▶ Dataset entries
● ● ● ●
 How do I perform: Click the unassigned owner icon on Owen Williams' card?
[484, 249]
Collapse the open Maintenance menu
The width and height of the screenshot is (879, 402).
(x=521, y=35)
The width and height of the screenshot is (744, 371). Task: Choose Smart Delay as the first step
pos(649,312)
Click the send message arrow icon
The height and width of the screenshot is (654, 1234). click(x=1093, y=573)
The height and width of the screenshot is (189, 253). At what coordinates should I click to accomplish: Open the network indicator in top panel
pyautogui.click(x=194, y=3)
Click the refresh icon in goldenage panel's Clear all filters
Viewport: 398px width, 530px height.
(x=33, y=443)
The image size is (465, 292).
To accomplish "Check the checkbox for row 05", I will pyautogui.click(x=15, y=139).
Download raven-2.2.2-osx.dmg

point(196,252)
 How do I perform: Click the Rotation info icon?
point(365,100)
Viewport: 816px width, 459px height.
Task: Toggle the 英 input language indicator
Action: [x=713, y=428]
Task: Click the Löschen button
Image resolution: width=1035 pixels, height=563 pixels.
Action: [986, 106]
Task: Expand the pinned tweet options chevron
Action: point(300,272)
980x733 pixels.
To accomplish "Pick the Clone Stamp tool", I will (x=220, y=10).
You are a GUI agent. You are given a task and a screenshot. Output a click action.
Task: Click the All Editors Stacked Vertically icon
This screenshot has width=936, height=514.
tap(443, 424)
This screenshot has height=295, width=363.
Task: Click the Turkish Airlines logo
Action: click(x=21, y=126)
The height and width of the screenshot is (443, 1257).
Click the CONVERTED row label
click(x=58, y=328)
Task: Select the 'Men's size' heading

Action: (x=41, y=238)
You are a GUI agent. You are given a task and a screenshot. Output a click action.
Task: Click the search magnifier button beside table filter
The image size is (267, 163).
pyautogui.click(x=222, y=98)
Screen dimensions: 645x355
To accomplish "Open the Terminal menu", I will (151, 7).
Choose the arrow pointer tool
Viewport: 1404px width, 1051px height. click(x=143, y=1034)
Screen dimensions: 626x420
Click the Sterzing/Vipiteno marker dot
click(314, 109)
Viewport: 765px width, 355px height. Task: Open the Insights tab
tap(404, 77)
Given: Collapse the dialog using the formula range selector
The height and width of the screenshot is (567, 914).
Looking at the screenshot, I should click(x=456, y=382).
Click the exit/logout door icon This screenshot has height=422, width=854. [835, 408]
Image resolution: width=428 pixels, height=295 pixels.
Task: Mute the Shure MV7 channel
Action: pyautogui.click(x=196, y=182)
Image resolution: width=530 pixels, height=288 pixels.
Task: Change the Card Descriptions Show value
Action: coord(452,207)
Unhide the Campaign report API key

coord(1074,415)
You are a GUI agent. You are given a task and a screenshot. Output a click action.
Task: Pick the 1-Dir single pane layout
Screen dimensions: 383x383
● ● ● ●
▶ What you need to do
Locate each line in the rows above that contains the string "pyautogui" with its capitalization matched exactly, and copy every such line in full.

▶ Response to this exercise
pyautogui.click(x=194, y=3)
To accomplish "Check the checkbox for row 05", I will pyautogui.click(x=15, y=139).
pyautogui.click(x=222, y=98)
Action: pyautogui.click(x=196, y=182)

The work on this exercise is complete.